**Your assignment**
What you write should match, word for word, the lines from the one containing "Where should I click to: Open" through the end of the data, with no pictures.

**Data for this task**

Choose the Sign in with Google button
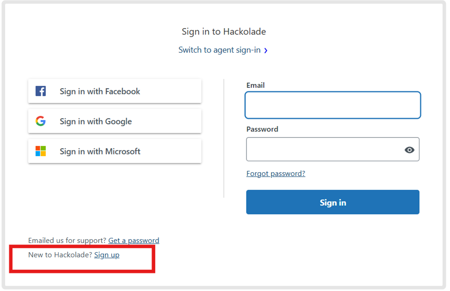(114, 121)
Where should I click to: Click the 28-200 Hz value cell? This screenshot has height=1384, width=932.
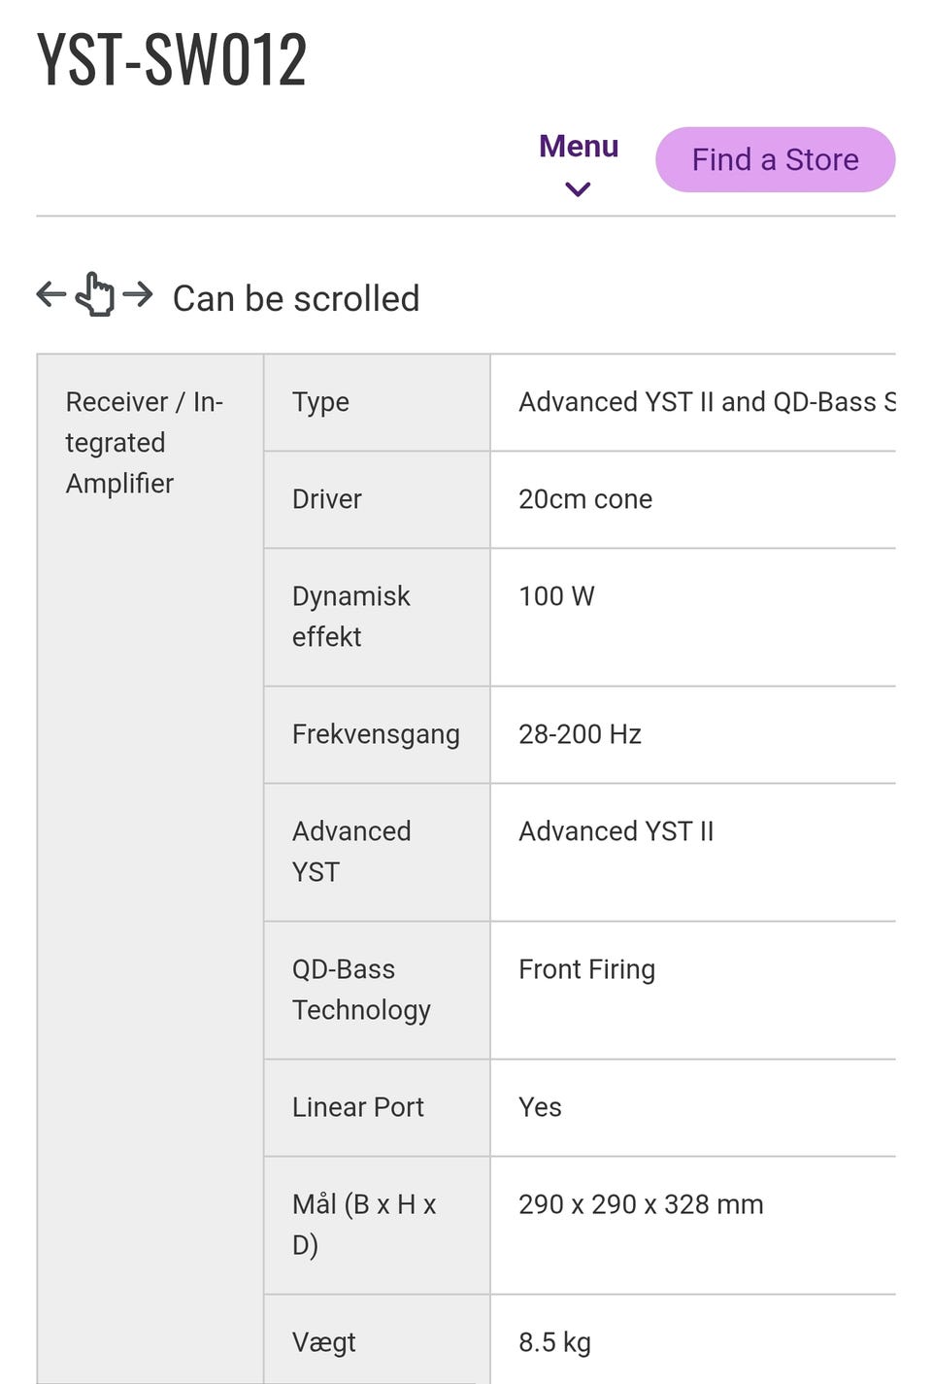[580, 734]
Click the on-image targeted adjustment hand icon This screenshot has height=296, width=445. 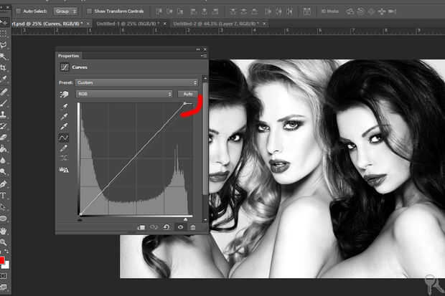pyautogui.click(x=63, y=94)
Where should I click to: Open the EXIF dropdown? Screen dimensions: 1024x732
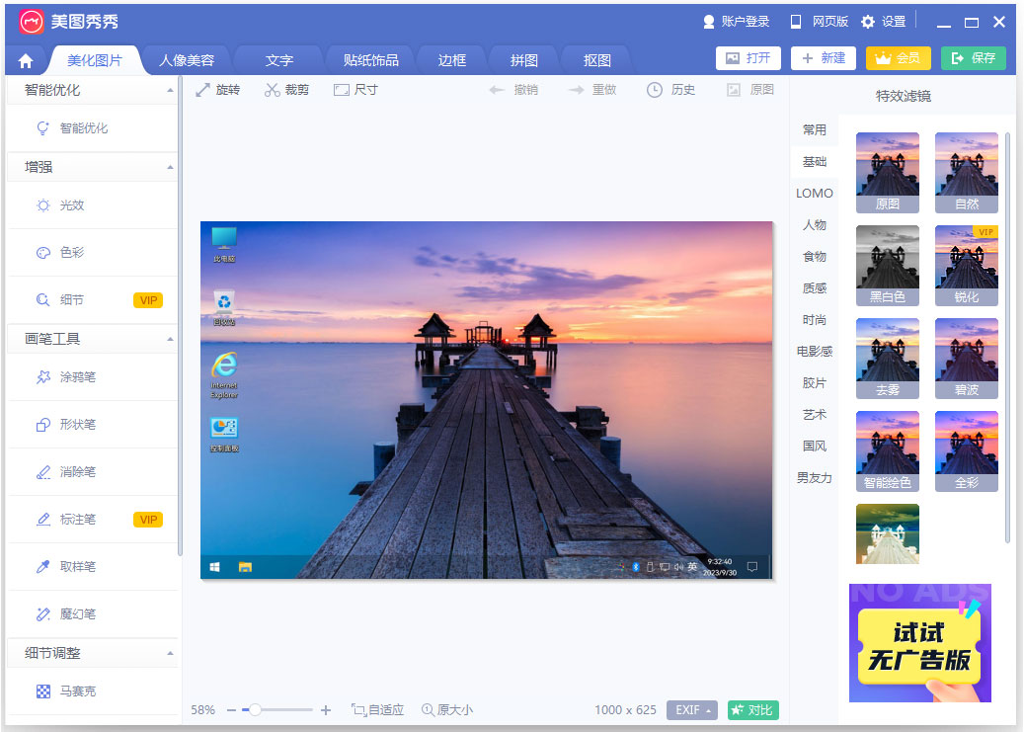(691, 709)
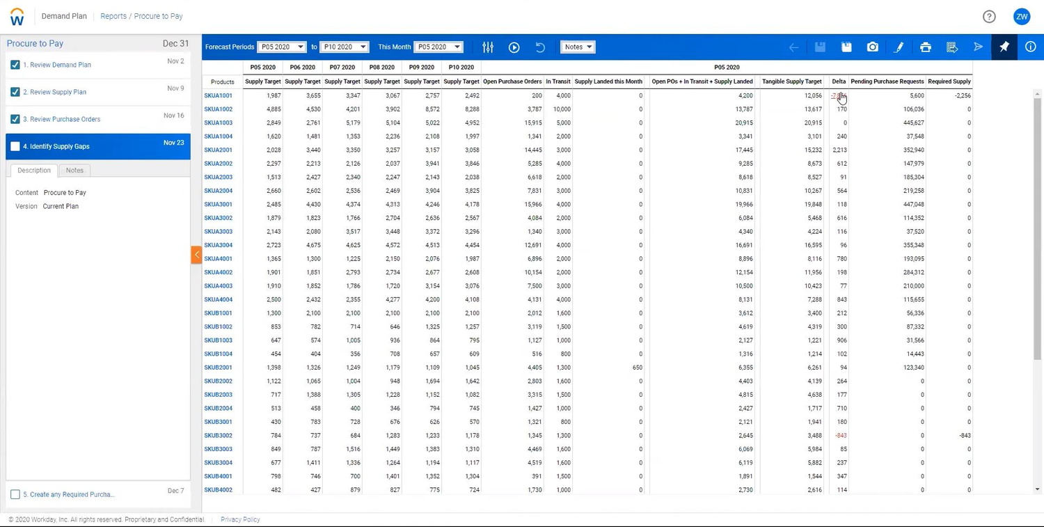Export data via the spreadsheet export icon
The image size is (1044, 527).
pyautogui.click(x=951, y=47)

**Final answer**
Where should I click to: Open the EXIF dropdown? Screen dimensions: 1024x732
(691, 709)
Export data via the spreadsheet export icon
The image size is (1044, 527).
pyautogui.click(x=951, y=47)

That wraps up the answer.